In the meantime, as we all know, Fox itself was flourishing; it’s been the number- one cable news network, by a wide margin, for two decades. Meanwhile, Shine worked his way up; he was soon overseeing the primetime schedule, as well as other programming, such as Fox and Friends. Thus Shine’s duties, under the overall leadership of Ailes, included managing almost all of the top stars at Fox. As such, Shine handled the various issues that talented people can have, big and small, from headaches to bad-hair days, from backstage backstabbing to on-air rivalries. And all the while, of course, no matter what, the shows had to go on, 24/7.
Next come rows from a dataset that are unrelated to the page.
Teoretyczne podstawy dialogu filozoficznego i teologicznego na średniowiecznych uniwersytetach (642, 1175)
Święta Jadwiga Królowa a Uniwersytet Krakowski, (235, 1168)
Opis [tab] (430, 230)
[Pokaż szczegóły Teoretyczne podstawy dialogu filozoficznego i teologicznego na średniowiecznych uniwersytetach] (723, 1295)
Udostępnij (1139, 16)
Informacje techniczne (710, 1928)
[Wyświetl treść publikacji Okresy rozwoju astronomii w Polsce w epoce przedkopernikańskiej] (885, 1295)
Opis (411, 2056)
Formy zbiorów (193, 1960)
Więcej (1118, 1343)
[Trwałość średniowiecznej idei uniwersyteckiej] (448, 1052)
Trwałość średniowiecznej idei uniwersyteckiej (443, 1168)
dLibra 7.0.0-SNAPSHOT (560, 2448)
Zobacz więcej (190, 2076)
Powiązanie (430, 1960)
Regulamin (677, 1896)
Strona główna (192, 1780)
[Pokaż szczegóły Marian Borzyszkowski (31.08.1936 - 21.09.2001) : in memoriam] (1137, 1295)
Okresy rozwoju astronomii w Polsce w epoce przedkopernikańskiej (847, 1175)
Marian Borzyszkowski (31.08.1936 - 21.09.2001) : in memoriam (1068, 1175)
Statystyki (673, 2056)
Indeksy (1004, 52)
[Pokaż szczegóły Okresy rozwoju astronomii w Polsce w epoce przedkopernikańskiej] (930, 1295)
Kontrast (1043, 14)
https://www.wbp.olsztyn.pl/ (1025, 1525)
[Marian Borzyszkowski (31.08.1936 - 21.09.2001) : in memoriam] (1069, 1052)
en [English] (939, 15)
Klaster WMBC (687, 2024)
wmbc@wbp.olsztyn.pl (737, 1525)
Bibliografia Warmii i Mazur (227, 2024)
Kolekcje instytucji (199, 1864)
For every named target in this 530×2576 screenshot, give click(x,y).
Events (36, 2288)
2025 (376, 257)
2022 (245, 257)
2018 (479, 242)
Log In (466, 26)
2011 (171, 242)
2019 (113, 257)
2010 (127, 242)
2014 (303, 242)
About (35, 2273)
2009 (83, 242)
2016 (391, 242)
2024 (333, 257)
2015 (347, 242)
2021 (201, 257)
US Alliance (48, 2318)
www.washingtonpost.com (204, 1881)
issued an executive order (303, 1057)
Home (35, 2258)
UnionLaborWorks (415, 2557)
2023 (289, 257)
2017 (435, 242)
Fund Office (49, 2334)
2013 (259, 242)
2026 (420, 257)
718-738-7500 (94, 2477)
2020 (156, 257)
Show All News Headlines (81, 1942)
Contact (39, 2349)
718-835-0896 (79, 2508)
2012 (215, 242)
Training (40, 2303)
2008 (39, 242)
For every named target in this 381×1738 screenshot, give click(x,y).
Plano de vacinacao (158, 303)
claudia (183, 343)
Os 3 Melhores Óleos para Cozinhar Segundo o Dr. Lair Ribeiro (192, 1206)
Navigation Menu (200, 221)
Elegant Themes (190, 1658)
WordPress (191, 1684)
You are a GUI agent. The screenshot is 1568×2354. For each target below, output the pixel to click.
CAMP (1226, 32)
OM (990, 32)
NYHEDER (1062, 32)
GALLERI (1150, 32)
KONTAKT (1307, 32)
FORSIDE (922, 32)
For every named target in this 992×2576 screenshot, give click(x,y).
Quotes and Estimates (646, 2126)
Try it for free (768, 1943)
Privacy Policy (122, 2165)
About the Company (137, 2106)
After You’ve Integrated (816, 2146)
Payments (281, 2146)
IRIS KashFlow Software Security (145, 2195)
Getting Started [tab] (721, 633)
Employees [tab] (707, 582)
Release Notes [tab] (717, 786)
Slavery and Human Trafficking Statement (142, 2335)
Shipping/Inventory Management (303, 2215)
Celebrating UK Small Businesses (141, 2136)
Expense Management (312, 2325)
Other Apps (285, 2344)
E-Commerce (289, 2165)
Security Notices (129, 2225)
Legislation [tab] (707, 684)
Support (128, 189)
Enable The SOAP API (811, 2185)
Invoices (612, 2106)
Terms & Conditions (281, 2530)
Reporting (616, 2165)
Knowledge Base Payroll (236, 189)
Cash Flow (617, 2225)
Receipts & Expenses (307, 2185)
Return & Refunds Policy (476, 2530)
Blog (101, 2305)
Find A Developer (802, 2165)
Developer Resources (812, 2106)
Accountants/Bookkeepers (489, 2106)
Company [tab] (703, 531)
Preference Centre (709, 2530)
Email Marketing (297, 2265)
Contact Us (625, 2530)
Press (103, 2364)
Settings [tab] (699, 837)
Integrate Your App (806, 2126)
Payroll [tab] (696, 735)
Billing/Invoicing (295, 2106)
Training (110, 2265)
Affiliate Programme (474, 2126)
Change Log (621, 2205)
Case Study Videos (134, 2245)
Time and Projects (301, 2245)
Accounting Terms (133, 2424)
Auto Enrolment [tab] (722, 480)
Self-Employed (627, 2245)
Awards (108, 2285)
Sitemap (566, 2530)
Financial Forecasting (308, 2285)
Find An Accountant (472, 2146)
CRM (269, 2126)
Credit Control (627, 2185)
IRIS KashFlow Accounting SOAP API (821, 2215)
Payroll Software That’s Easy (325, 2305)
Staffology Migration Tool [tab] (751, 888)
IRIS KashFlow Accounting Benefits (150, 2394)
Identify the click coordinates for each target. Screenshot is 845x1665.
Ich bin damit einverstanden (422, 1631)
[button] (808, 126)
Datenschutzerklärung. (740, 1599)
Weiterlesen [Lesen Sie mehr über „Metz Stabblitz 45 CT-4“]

To an outsider, it might have seemed that Fox was an unstoppable juggernaut, and yet to an insider, it always seemed possible that some untoward event could derail it. Thus it was that such prominent figures as Dick Morris, Glenn Beck, and Sarah Palin came and went from Fox—and not always on the happiest of terms. As an occasional observer of some of those moments, I often thought of the Rudyard Kipling poem, “If,” the opening lines of which read, “If you can keep your head when all about you/ Are losing theirs and blaming it on you…” Oftentimes, that was the story of Shine’s job, catching hatchets aimed for someone else; he definitely earned his pay.
Of course, perhaps the most traumatic events at Fox were the forced departures of Ailes, the founder, in July 2016, and of Bill O’Reilly, then Fox’s biggest star, in April 2017. Those incidents have been much covered and discussed, and so there’s no need to hash them out further. Still, Ailes & Co. changed history; as I wrote in 2017, after I had left the network: Before Trump Nation, there was Fox Nation.
Soon thereafter, Shine, too, left Fox. It’s worth emphasizing that there was no evidence, nor even any reasonable suspicion, that Shine was personally culpable of anything; for him, it was a case of being in the wrong place at the wrong time. That is, when Fox was changing dramatically, the executive leadership, too, was going to change.
Shine, who had worked hard for everything he got, had nothing to say in public about his departure; by his nature, he’s a stoic workhorse. But I’ll bet that in his private moments he said to himself, I had a good run.
So now Shine seems destined to be joining a new staff, working in an even harder job, playing for even higher stakes. He’ll have things to learn, and yet he brings much to the task. So when the heads are being lost, he’ll keep his cool.